We put the burner on high heat (seven out of ten), let the cast-iron pan heat up with garlic-infused olive oil already in it, and carefully put in our steak. I swear, it was a good eight or nine inches in diameter and about an inch and a half thick.
We seared it on both sides for about two and a half minutes and then sent it into the oven at 425 F for five minutes.
That was my error. It was not long enough.
When we pulled it out, I cut off a “slice” of steak cake and saw it was Pittsburgh blue – not cooked enough for our tastes. So it went back in for another seven minutes. What came out was medium rare and full of flavour.
Combined with the fries and a salad, it served the three of us well. And our daughter said it might have been the best steak she’d ever eaten.
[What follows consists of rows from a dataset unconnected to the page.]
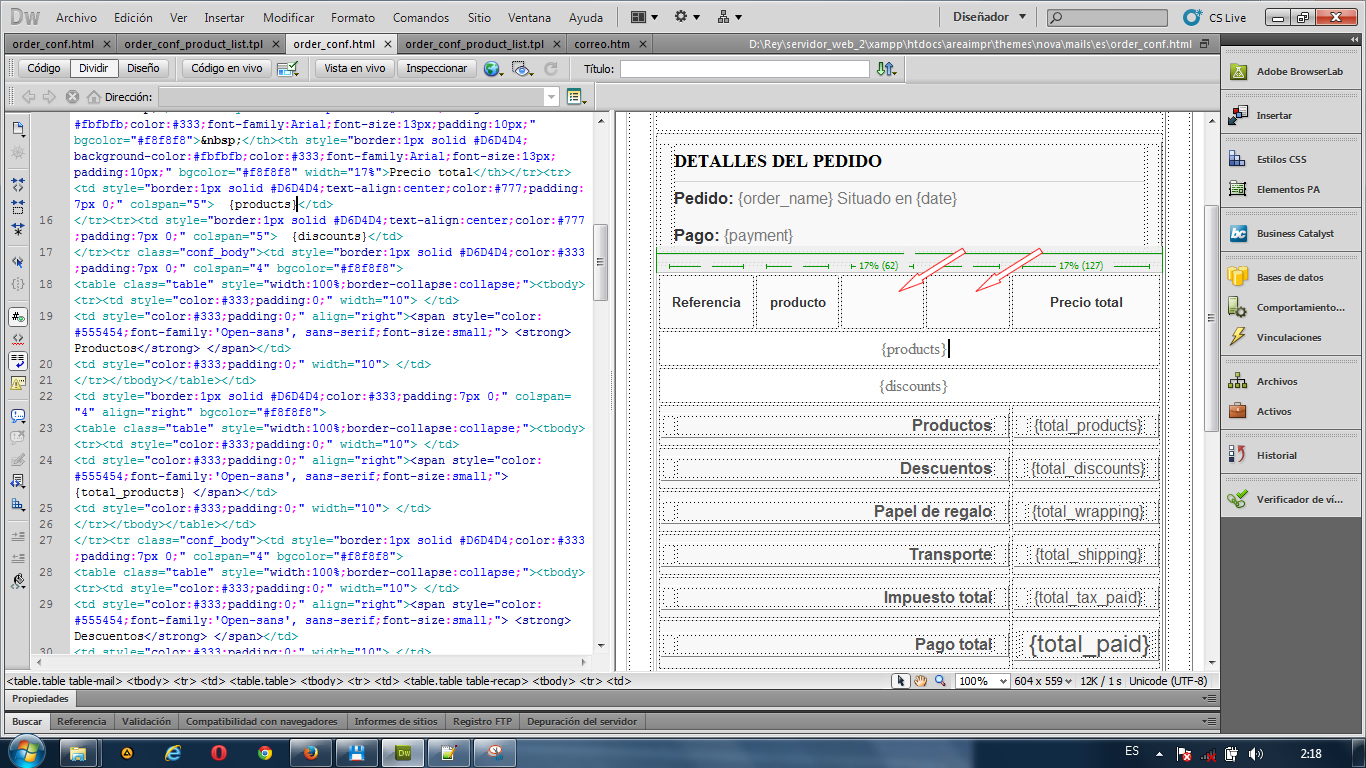Image resolution: width=1366 pixels, height=768 pixels.
Task: Launch Firefox from the Windows taskbar
Action: [310, 752]
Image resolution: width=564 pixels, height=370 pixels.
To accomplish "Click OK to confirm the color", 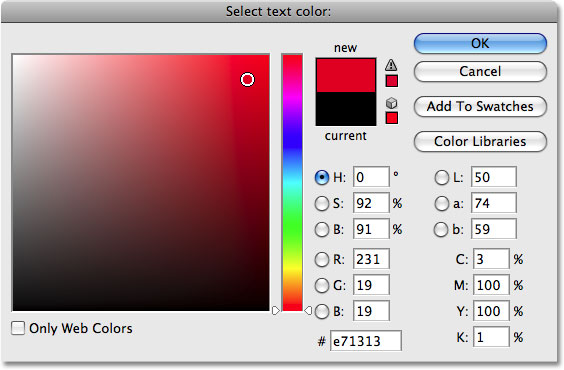I will (480, 44).
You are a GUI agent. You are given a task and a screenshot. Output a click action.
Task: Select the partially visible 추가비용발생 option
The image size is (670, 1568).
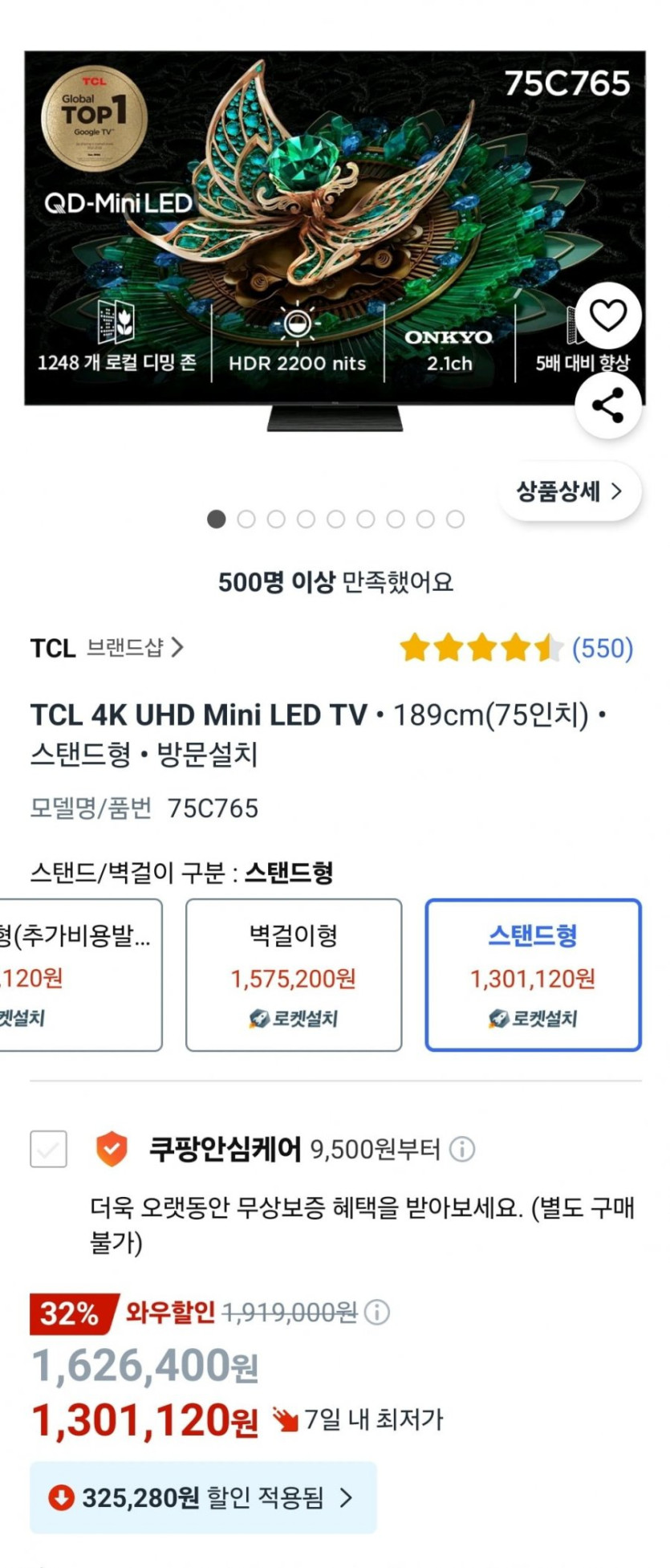tap(80, 975)
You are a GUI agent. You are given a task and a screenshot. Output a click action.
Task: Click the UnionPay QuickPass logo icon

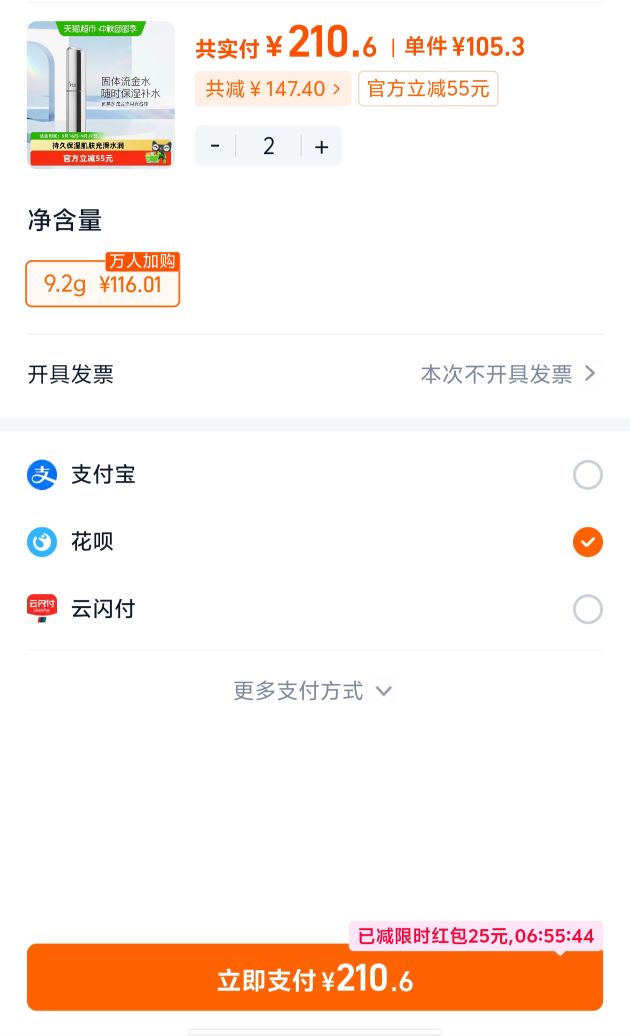(x=42, y=609)
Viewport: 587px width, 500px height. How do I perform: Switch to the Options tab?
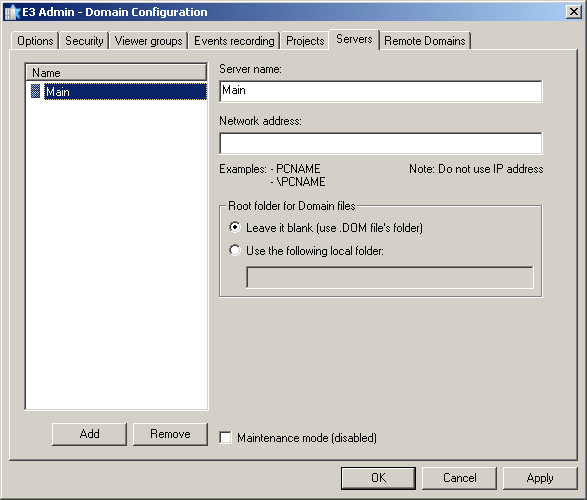point(35,40)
Plus, we had plenty of leftovers.
Those leftovers got worked over pretty well a couple of nights later when we made steak bites. We took a baguette, sliced it up, and topped it with cheese, garlic spread, a balsamic glaze and arugula before putting them in the oven to get toasted.
Four of us ate our fill, and we still had leftover steak.
And then two steak and cheese sandwiches the next day, followed by one steak and cheese on a bagel the next morning.
Ten meals from one $16 “roast.” I’ll take it.
I love our Big Green Egg, but I’m getting my eyes opened to other ways to cook meat. Pan-seared steak in good cast iron certainly locks in the flavour.
I can do the same on the Egg, either in a cast-iron pan or directly over the charcoal. I think I’ll have a cooking comparison this year…with two steaks. One in a small cast-iron pan on the Egg, and the other right on the grill. High heat to start to sear in the flavour, a switch to indirect heat to create the oven-like cooking environment, and we’ll see what we get.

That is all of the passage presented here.